I am forcing my eyes to stay open, struggling to stay awake, as Lisa has been talking for the past hour, without coming up for air….I am waiting in angst for the people who said they would be there and aren’t. The whole reason I changed my plans….The meeting is running later and later and I have to hurry to get somewhere…

Martha Beck says, If you want to witness the most savage, antisocial aspects of the human species, don’t attack or threaten people. Annoy them.” Even the most peace- loving Quaker will lash out once they are annoyed.

People can and will be very annoying. [I, on the other hand, am never so.] It’s almost as if you can’t help but be annoyed by people.

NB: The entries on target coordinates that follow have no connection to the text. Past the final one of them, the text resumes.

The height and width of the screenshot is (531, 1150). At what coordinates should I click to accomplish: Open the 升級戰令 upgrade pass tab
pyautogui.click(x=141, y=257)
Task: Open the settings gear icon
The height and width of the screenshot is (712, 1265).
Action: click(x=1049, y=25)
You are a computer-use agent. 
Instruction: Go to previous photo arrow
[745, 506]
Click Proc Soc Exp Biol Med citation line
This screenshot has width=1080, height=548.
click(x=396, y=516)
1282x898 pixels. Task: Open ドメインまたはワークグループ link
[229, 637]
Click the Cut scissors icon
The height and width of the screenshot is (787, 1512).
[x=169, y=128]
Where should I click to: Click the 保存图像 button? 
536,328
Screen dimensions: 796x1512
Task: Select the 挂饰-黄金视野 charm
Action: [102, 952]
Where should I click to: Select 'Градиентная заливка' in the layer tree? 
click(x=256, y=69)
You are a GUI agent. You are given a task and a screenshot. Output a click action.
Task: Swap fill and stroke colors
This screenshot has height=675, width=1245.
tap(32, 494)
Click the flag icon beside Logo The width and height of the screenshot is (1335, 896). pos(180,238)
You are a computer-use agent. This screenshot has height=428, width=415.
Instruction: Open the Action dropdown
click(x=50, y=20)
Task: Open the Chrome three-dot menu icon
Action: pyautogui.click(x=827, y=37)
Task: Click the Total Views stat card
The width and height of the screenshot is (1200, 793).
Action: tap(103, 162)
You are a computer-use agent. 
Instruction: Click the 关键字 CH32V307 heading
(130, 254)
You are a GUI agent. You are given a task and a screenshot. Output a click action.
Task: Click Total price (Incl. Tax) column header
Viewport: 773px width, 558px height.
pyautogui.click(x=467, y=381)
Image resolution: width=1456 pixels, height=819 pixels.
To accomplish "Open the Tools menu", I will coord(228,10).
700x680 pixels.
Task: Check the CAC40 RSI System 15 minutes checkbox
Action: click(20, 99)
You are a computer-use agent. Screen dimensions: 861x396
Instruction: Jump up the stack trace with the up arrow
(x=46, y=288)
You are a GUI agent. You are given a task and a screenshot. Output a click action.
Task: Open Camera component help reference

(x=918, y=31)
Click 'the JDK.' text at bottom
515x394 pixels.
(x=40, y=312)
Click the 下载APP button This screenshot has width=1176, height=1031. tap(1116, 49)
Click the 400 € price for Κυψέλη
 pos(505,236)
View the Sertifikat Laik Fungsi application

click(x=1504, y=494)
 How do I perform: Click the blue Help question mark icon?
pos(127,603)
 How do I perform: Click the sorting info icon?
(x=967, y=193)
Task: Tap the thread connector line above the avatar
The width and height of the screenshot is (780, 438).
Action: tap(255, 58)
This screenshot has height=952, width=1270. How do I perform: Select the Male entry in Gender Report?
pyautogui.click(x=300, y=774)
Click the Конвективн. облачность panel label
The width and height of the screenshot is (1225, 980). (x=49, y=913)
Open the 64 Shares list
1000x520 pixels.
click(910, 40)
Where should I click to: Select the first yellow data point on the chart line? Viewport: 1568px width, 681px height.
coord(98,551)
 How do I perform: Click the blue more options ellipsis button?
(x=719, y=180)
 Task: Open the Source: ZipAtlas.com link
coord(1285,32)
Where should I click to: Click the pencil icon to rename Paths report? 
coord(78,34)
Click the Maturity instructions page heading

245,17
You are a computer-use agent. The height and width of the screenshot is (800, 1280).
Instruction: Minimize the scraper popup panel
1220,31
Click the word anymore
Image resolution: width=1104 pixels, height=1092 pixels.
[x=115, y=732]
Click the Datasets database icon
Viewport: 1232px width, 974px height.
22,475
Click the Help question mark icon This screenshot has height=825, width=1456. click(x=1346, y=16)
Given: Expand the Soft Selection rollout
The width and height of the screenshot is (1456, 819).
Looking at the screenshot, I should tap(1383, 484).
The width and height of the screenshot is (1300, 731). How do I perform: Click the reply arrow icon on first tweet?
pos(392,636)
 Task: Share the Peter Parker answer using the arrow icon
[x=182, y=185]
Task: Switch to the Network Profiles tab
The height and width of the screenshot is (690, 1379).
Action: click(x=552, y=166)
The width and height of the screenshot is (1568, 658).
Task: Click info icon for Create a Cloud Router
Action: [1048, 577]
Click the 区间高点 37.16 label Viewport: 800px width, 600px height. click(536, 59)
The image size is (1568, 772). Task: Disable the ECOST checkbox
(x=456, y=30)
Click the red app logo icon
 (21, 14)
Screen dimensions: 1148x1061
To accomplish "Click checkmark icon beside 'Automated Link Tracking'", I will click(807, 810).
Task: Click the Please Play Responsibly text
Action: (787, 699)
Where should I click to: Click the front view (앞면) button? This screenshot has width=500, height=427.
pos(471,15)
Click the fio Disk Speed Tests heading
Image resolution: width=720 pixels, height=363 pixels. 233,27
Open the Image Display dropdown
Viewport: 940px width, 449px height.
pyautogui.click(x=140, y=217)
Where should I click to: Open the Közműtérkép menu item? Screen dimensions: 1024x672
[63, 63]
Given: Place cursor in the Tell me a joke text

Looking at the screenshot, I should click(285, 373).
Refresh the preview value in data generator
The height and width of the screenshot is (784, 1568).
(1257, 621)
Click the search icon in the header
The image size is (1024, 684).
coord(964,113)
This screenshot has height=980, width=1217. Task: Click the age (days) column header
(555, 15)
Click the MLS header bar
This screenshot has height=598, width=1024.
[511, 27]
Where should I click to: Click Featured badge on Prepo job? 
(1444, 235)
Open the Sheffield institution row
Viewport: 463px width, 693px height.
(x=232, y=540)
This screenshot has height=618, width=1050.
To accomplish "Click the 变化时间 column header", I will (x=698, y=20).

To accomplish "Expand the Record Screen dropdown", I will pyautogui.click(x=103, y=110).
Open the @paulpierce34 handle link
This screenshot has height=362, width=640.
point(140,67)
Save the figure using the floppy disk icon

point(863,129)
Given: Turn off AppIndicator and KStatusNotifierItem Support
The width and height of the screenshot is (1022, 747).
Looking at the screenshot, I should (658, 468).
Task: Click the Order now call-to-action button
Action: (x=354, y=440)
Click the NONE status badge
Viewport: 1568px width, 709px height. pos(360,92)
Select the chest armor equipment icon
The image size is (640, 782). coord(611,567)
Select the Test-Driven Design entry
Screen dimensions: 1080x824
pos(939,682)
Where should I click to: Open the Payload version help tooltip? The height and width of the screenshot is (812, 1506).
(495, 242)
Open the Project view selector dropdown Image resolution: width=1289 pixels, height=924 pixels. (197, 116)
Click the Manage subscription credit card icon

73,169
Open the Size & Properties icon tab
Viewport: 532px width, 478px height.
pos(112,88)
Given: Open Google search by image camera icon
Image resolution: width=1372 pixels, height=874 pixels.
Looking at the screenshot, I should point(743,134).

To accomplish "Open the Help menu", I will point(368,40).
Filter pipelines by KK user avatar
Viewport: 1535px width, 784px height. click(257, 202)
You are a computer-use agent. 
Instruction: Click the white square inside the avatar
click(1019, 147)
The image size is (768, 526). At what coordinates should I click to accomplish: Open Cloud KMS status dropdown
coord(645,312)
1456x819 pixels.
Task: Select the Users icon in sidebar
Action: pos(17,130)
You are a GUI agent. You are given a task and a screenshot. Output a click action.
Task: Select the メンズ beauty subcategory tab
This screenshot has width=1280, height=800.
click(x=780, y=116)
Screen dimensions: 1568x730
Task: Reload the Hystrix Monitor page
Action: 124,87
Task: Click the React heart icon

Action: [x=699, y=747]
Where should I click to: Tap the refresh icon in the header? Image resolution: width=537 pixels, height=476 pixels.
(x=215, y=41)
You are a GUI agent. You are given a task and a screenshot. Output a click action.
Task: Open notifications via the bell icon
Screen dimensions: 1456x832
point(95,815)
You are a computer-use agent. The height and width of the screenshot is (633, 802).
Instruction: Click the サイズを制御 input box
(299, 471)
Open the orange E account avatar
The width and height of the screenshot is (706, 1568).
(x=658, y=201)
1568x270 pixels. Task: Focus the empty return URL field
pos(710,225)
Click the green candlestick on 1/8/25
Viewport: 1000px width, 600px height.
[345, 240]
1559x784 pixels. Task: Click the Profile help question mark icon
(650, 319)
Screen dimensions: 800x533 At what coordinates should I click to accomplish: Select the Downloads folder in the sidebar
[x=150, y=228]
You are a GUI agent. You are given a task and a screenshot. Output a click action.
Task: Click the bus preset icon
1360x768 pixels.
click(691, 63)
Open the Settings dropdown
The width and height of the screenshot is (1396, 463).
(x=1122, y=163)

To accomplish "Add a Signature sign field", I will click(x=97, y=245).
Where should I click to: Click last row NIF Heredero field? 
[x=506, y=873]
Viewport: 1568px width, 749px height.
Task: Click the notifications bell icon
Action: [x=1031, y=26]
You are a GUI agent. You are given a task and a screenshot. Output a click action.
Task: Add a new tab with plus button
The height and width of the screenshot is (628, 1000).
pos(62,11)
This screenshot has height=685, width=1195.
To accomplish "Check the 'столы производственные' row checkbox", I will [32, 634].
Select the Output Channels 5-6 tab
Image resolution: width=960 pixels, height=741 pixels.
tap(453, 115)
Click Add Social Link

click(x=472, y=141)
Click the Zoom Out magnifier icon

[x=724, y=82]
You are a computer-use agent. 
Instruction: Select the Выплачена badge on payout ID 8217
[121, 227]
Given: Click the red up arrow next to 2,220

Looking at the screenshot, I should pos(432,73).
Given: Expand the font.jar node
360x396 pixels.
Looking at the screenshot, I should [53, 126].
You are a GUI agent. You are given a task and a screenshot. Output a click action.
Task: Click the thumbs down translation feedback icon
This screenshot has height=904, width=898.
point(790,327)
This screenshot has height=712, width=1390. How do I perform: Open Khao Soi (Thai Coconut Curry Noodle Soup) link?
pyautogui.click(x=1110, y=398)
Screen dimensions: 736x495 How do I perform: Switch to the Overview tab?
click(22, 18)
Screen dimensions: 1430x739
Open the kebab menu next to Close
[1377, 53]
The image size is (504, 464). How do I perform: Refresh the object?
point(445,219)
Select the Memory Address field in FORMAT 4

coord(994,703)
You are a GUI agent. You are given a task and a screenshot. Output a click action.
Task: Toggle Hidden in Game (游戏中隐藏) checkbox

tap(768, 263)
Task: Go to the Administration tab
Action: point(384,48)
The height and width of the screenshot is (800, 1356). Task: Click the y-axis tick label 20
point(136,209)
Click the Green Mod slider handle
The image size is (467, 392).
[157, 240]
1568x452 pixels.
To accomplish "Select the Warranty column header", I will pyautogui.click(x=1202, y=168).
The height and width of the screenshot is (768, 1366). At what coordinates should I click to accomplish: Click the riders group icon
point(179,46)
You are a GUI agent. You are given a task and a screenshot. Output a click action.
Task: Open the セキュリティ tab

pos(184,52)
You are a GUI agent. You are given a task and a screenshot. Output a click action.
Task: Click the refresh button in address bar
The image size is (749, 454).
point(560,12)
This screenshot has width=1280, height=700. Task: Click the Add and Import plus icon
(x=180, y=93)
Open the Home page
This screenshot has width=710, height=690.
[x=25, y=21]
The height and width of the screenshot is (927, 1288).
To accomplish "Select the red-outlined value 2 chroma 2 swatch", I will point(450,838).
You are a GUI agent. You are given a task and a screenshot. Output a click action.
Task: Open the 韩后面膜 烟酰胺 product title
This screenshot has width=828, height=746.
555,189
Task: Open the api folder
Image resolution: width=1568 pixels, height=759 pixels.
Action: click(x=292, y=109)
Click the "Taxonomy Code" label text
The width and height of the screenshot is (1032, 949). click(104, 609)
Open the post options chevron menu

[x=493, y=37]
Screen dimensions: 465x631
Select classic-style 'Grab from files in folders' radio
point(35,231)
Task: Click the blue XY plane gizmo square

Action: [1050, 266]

Usually, they don’t mean to be, even though it seems that way. Politics, manners, religious beliefs, personal histories, insensitivity, oversensitivity, and just not thinking, all are fair game for the annoying.

Annoying people can only annoy us as far as we let them. I know it doesn’t seem that way, but it’s true. Two of the main reasons annoyance can leave us incapacitated, or at least semi-capacitated:

 

  1. We are so taken aback by the annoying that we can be caught off-guard.

 

  1. The reasons and extent to why we are so annoyed have more to do with our own histories and hang-ups.

 

For instance, talking incessantly is very annoying, but I guarantee it is more annoying to me than to you because it brings flashbacks of when I did it as a coping mechanism for insecurity.

Just knowing these two reasons can empower us. These are two things we can sort of prepare for. We won’t let ourselves be caught off guard. Since I know my history and the ensuing flashbacks, I can be prepared for it. I can set my boundaries from the start.

“That’s the last time we do that,” my boyfriend eloquently said as we walked to the car several hours later. I just nodded enthusiastically in my agreement. I don’t have to stew about it anymore because I have made a conscious decision to disengage.

When we set boundaries, we feel less hijacked by annoyance. Know your boundaries and stick to them.